**Task prompt**
Retype each record below word for word, pictures excluded.

**Records shown**
######

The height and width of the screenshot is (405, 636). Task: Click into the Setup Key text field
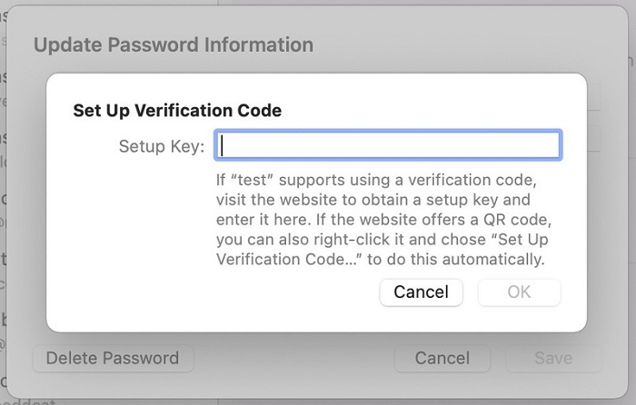(x=388, y=146)
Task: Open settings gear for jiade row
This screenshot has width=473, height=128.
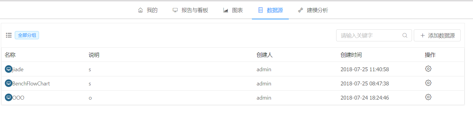Action: click(428, 69)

######

**Solution to the exercise**
The height and width of the screenshot is (405, 636). Task: Click into the Setup Key text field
(x=388, y=146)
Task: Open settings gear for jiade row
This screenshot has width=473, height=128.
Action: click(428, 69)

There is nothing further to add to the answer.